Another major study finds cannabis users are thinner and have better cardiometabolic levels than controls. This may surprise many as activation of the endocannabinoid system, which is a function cannabis use, is associated in much of the research by increased feeding (the munchies) and poor cardiometabolic indicators, such as bad lipid levels. Indeed, until shown in 2006 to have negative, even dangerous psychological effects, cannabinoid receptor antagonists which essential have the opposite effects of cannabis were anticipated to be powerful weight loss drugs with positive cardiometabolic effects, mentioned in an earlier post here. The FDA quashed introduction of these drugs, e.g. rimanobant when they were found to be powerfully depressing. It makes sense; cannabis provides mild feelings of well-being and enjoyment, the antagonist, opposite drug seems to provoke the opposite emotion, depression.

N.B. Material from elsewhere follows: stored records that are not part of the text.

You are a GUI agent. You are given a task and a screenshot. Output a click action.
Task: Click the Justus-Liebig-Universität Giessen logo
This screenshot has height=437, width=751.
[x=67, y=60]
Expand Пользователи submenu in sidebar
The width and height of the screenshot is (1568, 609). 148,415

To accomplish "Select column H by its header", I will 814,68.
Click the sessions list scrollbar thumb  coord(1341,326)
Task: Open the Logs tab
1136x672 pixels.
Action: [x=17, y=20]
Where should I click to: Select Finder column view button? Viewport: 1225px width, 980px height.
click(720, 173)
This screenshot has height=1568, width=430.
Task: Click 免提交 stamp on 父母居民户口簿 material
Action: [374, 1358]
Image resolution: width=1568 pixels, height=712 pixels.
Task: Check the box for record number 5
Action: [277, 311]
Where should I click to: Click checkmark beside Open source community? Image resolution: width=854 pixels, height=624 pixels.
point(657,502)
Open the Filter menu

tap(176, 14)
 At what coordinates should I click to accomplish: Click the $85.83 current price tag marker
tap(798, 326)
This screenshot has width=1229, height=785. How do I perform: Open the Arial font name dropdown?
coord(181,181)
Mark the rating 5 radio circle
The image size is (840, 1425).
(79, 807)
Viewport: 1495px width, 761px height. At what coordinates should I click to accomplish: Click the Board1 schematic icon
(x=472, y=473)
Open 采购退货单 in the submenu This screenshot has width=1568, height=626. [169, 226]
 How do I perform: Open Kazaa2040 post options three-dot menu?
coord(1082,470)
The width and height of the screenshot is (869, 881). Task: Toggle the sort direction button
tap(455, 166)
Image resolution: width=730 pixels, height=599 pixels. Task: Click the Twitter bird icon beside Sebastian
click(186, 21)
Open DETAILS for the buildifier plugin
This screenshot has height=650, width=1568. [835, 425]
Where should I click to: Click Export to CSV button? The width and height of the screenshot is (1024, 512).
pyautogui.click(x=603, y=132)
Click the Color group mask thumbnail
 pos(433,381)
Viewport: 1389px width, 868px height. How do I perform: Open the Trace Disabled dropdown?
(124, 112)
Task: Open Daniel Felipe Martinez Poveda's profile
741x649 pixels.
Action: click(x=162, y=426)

The new study, reported in The American Journal of Medicine, demonstrates a positive impact of marijuana use on key cardiometabolic indicators. Titled The Impact of Marijuana Use on Glucose, Insulin, and Insulin Resistance among US Adults, the study shows all these key parameters are healthier in marijuana consumers. The study was written up in The Atlantic by Lindsey Abrams and reveals that the cannabis users were healthier in indices crucial to the health of Americans and billions of other world wide with less obesity, better glucose and insulin levels and less insulin resistance. As diabetes is a major killer and disabler, the fact that cannabis use might help is astounding.
With the USA teetering on the edge of a health care cost crisis, due in good part to obesity and diabetes, one might think that the American medical care system would be eager to explore and research cannabis with controlled studies in the prevention and treatment of these conditions. But this will not take place as the DEA has a lock on all research on marijuana and allows none.